Ne kadar uzun süredir dans ettiklerini genç kız hatırlamıyordu. Bir ara ayakkabılarını çıkartmıştı ve nereye koyduğunu hatırlamıyordu. 3. bira şişesinden sonra zihni başka bir aleme geçiş yapmıştı ve şimdi adını bile hatırlayamadığı kurtadamla dans ediyordu. Normalde dans etmezken şimdi adını bile hatırlayamadığı bir adamla dans ediyordu. Hem de fazla yakın! Hem de bir KURTADAMLA!

Parker ve Jordan ise kendini tamamen kaybetmiş gibiydi. Fazla yakın bir şekilde dans ediyorlardı. Birkaç dakika sonra odaya gitme kararı alabilirlerdi. Rebekah'nın arkasındaki kurtadamın elleri kalçalarını kavradı ve bacakları arasındaki sertliğe yasladı. Rebekah kollarını havaya kaldırıp kalçalarını müziğin ritmine uygun kıvırdı.

‘’İnanılmaz bir kokun olduğunu söylemiş miydim?'' diye fısıldadı genç kızın kulağına. Dudaklarını kulağına sürtüp boynuna doğru aşağıya indi. Rebekah sarhoşluğun etkisiyle kıkırdadı.

‘’Evet.
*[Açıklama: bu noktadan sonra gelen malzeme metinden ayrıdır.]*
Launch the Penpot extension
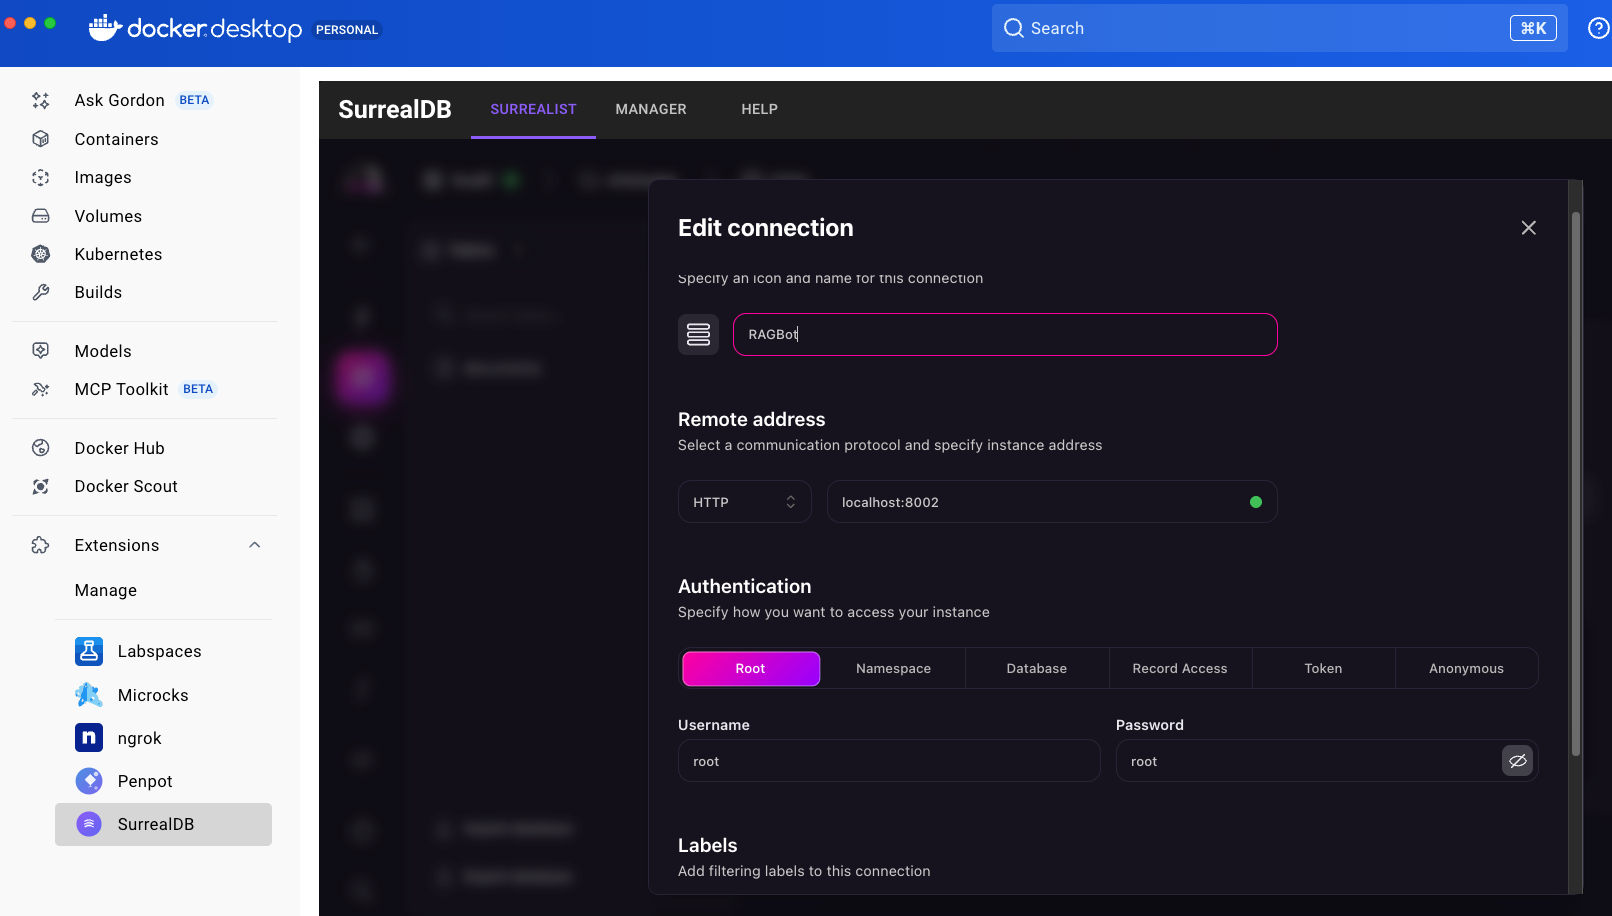Image resolution: width=1612 pixels, height=916 pixels. click(x=145, y=781)
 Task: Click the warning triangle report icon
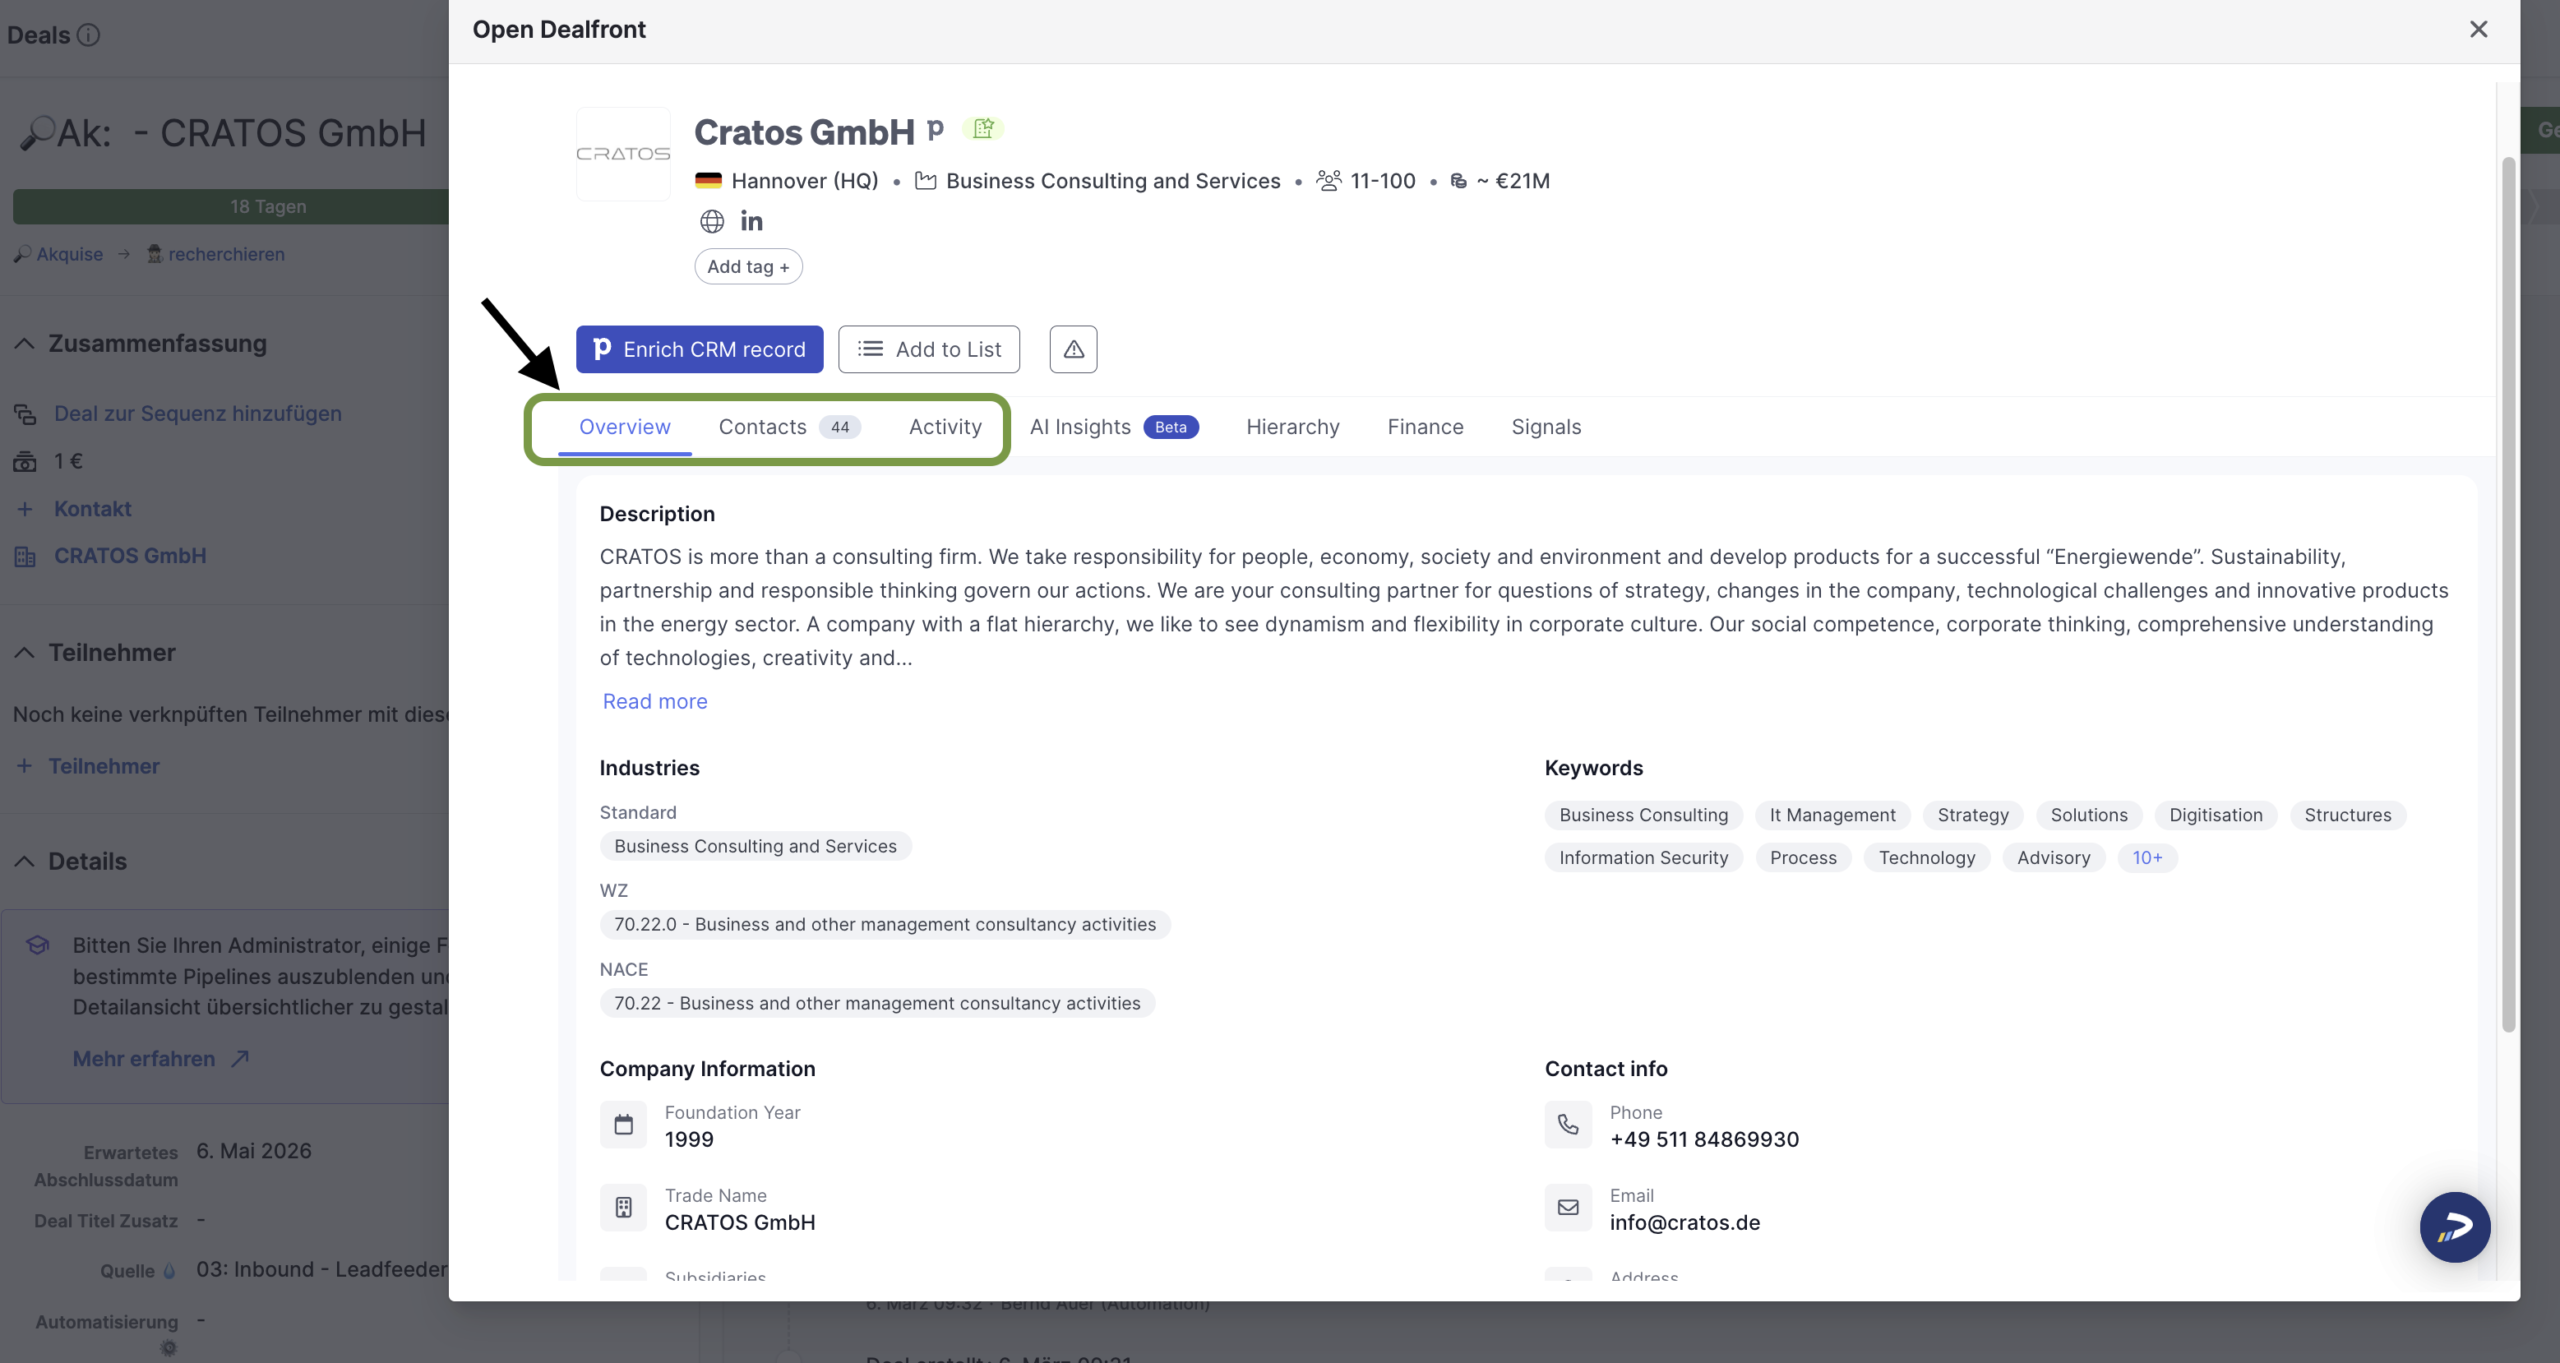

Söyledin.'' diye mırıldadı. Onu saran sıkı kolların arasında döndü ve ellerini karşısındaki esmer yakışıklının boynuna doladı. Kurtadamın siyah gözleri şehvetle daha da koyulaşmıştı. Dudakları müthiş bir gülümsemeyle yukarı kıvrıldı ve bembeyaz dişlerini ortaya çıkarttı. Rebekah şimdi onun adını hatırlıyordu. ‘’Trent!'' diye mırıldandı. 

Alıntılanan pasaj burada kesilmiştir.